The preliminary investigation indicates that Neri as well as several of his relatives and close friends, may have made money unlawfully through a company called Microgénesis, a consulting firm controlled by Neri and SDAE's main contractor.
Bautista, who personally appointed Neri, has absolute control over the group's affairs, leading police to believe that he must have been aware of what was going on. The investigation was triggered by a complaint filed in 2007 against SGAE by several internet, computer and restaurant business associations.
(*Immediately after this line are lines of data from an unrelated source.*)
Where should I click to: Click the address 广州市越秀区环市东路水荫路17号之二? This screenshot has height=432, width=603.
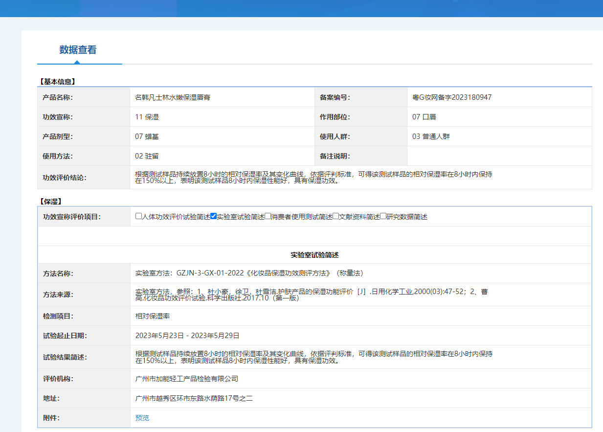[x=194, y=398]
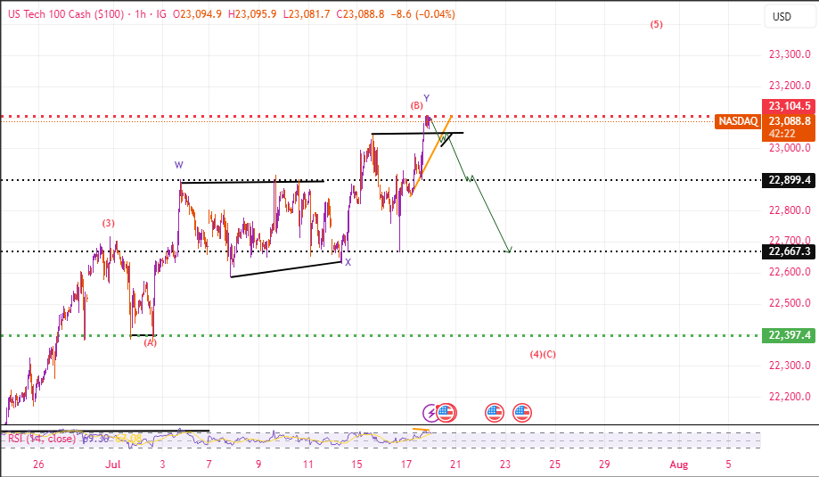Open the rightmost US flag economic event

[x=522, y=413]
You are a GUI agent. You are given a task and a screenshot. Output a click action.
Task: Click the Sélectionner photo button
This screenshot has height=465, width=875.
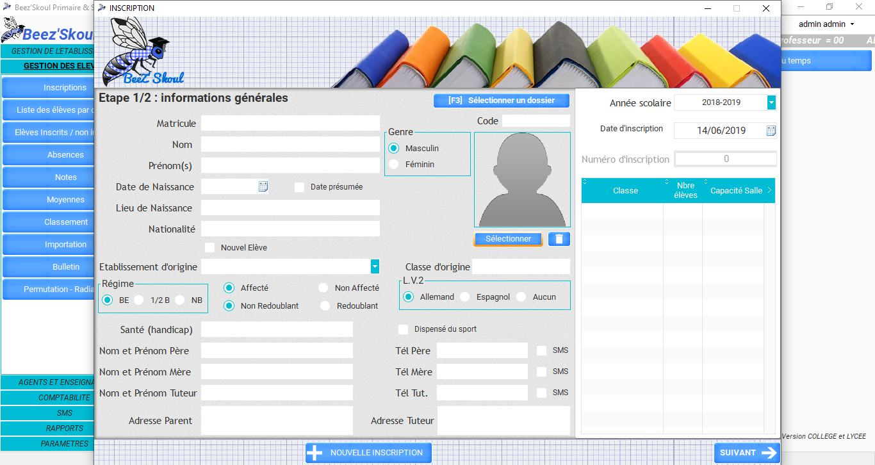[508, 239]
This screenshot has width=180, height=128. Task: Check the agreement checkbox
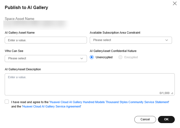click(7, 102)
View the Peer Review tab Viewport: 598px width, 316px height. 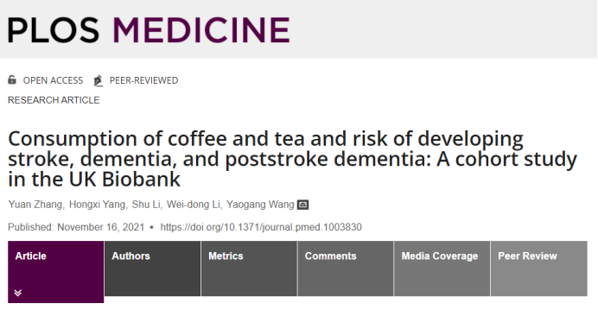pos(539,269)
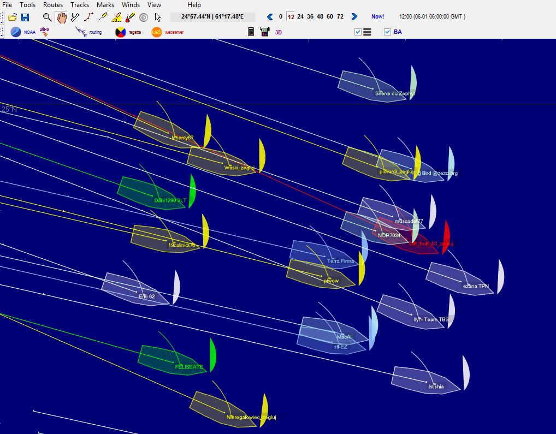Step forecast time forward with right arrow

click(x=354, y=17)
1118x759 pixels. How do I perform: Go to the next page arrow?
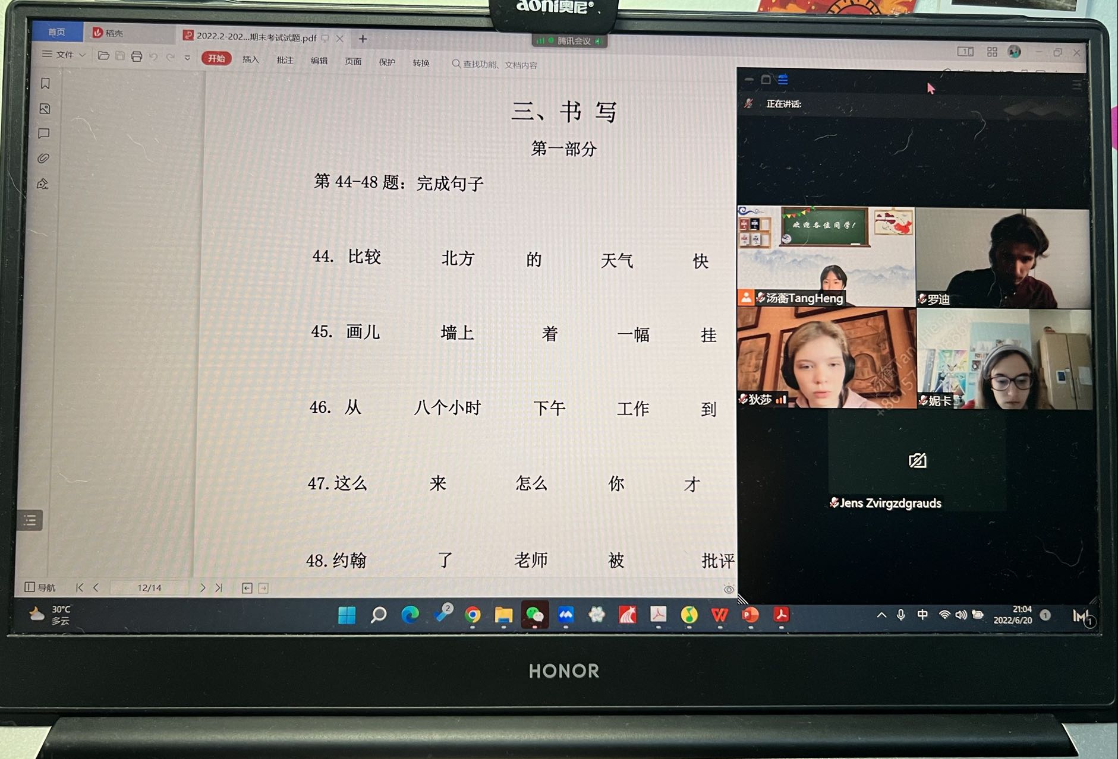click(203, 587)

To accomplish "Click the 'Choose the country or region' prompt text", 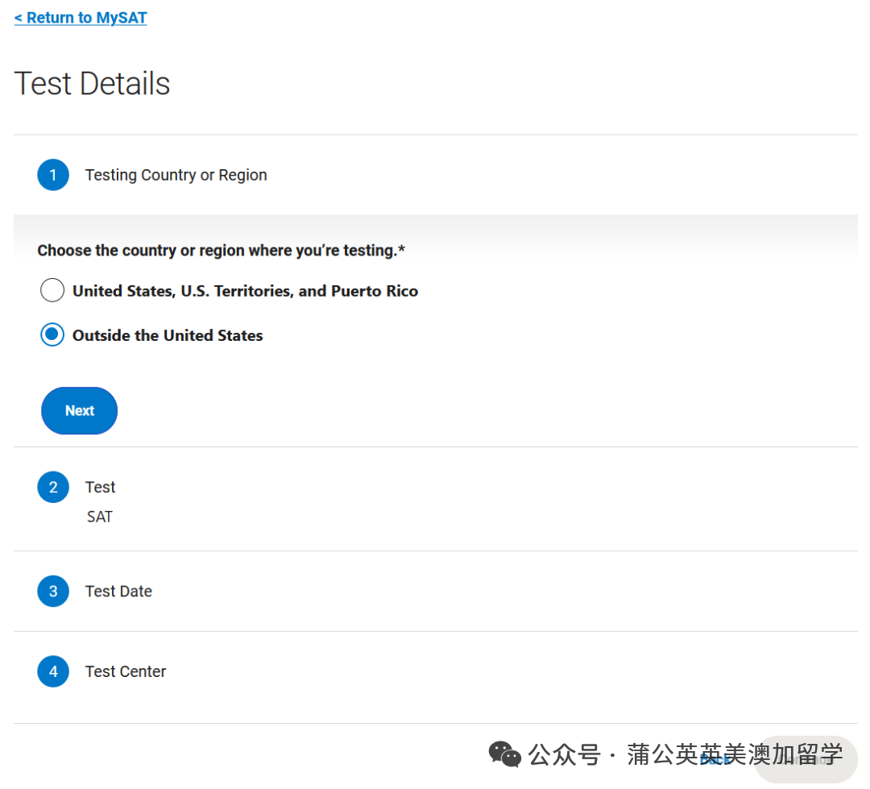I will click(221, 251).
This is not the first time that SGAE has come under fire. Known primarily for collecting fees on behalf of Spanish musicians and publishers, the society has been often accused of exceeding its remit by going as far as to infiltrate private weddings to check whether fees had been paid for the music being played at the banquet. Last year, there were several reports from different places in the Campo de Gibraltar, that SGAE agents were visiting barbers and hairdressing salons, trying to charge their owners for having the radio on.
SGAE's "digital canon" a blank media tax on digital devices such as CD players or music-enabled mobile phones has been extremely unpopular among the Spanish public.
A consensus of opinion today, says that 'it was about time' and 'how long has the government been protecting them?'.